» Instructions for the task: Copy the following entries word for word, keeping every line.

» Source data:
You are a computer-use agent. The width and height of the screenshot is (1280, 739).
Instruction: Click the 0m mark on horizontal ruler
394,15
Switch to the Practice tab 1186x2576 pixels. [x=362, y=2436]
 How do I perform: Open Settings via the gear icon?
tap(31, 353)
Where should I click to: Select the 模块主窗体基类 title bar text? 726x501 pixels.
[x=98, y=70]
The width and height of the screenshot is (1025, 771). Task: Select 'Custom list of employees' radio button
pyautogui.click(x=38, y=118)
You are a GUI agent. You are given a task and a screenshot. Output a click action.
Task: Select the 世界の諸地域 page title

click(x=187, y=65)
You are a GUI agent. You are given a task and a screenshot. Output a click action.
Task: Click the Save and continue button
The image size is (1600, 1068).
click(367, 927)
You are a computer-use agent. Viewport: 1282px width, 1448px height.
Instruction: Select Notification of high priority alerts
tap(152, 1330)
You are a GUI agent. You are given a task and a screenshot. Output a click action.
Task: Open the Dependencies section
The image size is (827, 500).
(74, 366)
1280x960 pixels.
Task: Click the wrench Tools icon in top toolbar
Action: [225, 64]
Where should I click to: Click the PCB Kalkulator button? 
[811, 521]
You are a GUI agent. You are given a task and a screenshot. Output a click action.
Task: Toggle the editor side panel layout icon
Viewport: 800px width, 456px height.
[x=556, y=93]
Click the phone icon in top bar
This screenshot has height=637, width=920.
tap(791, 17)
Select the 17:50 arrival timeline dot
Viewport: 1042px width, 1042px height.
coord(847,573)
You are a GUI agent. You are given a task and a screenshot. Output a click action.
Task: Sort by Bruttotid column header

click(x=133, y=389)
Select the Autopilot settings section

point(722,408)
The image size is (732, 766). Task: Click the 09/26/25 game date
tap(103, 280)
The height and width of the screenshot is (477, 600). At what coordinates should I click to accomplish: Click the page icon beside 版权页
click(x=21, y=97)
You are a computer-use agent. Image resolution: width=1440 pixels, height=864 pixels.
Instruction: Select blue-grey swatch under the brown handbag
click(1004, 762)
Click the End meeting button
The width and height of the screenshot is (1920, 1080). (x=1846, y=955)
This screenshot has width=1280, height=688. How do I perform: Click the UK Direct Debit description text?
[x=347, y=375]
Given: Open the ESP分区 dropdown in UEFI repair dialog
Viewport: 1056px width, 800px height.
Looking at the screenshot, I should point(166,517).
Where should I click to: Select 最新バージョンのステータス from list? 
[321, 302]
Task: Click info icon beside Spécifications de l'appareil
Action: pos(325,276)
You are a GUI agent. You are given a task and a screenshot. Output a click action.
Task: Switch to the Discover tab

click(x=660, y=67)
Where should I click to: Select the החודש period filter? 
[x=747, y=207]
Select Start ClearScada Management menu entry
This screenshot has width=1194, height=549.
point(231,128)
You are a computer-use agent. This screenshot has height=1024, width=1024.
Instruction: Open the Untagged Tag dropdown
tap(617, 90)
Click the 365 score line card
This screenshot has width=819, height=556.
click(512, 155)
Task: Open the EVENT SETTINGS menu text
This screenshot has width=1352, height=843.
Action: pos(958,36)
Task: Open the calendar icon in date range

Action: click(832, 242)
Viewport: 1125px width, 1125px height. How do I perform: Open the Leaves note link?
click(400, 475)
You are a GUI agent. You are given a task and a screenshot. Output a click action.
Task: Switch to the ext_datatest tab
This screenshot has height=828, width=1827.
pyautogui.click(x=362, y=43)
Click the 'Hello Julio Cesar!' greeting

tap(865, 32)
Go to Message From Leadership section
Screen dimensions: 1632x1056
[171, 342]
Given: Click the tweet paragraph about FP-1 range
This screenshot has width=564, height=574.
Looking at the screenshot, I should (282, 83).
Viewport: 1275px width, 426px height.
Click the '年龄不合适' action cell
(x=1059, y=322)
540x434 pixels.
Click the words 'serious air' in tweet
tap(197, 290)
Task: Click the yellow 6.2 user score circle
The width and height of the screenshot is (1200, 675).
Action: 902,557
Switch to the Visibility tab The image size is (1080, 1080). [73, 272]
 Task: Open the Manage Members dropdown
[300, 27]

» Completed exercise:
You are a computer-use agent. The width and height of the screenshot is (1280, 739).
Instruction: Click the 0m mark on horizontal ruler
394,15
Switch to the Practice tab 1186x2576 pixels. [x=362, y=2436]
 How do I perform: Open Settings via the gear icon?
tap(31, 353)
Where should I click to: Select the 模块主窗体基类 title bar text? 726x501 pixels.
[x=98, y=70]
The width and height of the screenshot is (1025, 771). Task: Select 'Custom list of employees' radio button
pyautogui.click(x=38, y=118)
You are a GUI agent. You are given a task and a screenshot. Output a click action.
Task: Select the 世界の諸地域 page title

click(x=187, y=65)
You are a GUI agent. You are given a task and a screenshot. Output a click action.
Task: Click the Save and continue button
The image size is (1600, 1068).
click(367, 927)
You are a computer-use agent. Viewport: 1282px width, 1448px height.
Instruction: Select Notification of high priority alerts
tap(152, 1330)
You are a GUI agent. You are given a task and a screenshot. Output a click action.
Task: Open the Dependencies section
The image size is (827, 500).
(74, 366)
1280x960 pixels.
Task: Click the wrench Tools icon in top toolbar
Action: [225, 64]
Where should I click to: Click the PCB Kalkulator button? 
[811, 521]
You are a GUI agent. You are given a task and a screenshot. Output a click action.
Task: Toggle the editor side panel layout icon
Viewport: 800px width, 456px height.
[x=556, y=93]
Click the phone icon in top bar
This screenshot has height=637, width=920.
tap(791, 17)
Select the 17:50 arrival timeline dot
Viewport: 1042px width, 1042px height.
coord(847,573)
You are a GUI agent. You are given a task and a screenshot. Output a click action.
Task: Sort by Bruttotid column header

click(x=133, y=389)
Select the Autopilot settings section

point(722,408)
The image size is (732, 766). Task: Click the 09/26/25 game date
tap(103, 280)
The height and width of the screenshot is (477, 600). At what coordinates should I click to accomplish: Click the page icon beside 版权页
click(x=21, y=97)
You are a computer-use agent. Image resolution: width=1440 pixels, height=864 pixels.
Instruction: Select blue-grey swatch under the brown handbag
click(1004, 762)
Click the End meeting button
The width and height of the screenshot is (1920, 1080). (x=1846, y=955)
This screenshot has width=1280, height=688. How do I perform: Click the UK Direct Debit description text?
[x=347, y=375]
Given: Open the ESP分区 dropdown in UEFI repair dialog
Viewport: 1056px width, 800px height.
Looking at the screenshot, I should point(166,517).
Where should I click to: Select 最新バージョンのステータス from list? 
[321, 302]
Task: Click info icon beside Spécifications de l'appareil
Action: pos(325,276)
You are a GUI agent. You are given a task and a screenshot. Output a click action.
Task: Switch to the Discover tab

click(x=660, y=67)
Where should I click to: Select the החודש period filter? 
[x=747, y=207]
Select Start ClearScada Management menu entry
This screenshot has width=1194, height=549.
point(231,128)
You are a computer-use agent. This screenshot has height=1024, width=1024.
Instruction: Open the Untagged Tag dropdown
tap(617, 90)
Click the 365 score line card
This screenshot has width=819, height=556.
click(512, 155)
Task: Open the EVENT SETTINGS menu text
This screenshot has width=1352, height=843.
Action: pos(958,36)
Task: Open the calendar icon in date range

Action: click(832, 242)
Viewport: 1125px width, 1125px height. How do I perform: Open the Leaves note link?
click(400, 475)
You are a GUI agent. You are given a task and a screenshot. Output a click action.
Task: Switch to the ext_datatest tab
This screenshot has height=828, width=1827.
pyautogui.click(x=362, y=43)
Click the 'Hello Julio Cesar!' greeting

tap(865, 32)
Go to Message From Leadership section
Screen dimensions: 1632x1056
[171, 342]
Given: Click the tweet paragraph about FP-1 range
This screenshot has width=564, height=574.
Looking at the screenshot, I should (282, 83).
Viewport: 1275px width, 426px height.
Click the '年龄不合适' action cell
(x=1059, y=322)
540x434 pixels.
Click the words 'serious air' in tweet
tap(197, 290)
Task: Click the yellow 6.2 user score circle
The width and height of the screenshot is (1200, 675).
Action: 902,557
Switch to the Visibility tab The image size is (1080, 1080). [73, 272]
 Task: Open the Manage Members dropdown
[300, 27]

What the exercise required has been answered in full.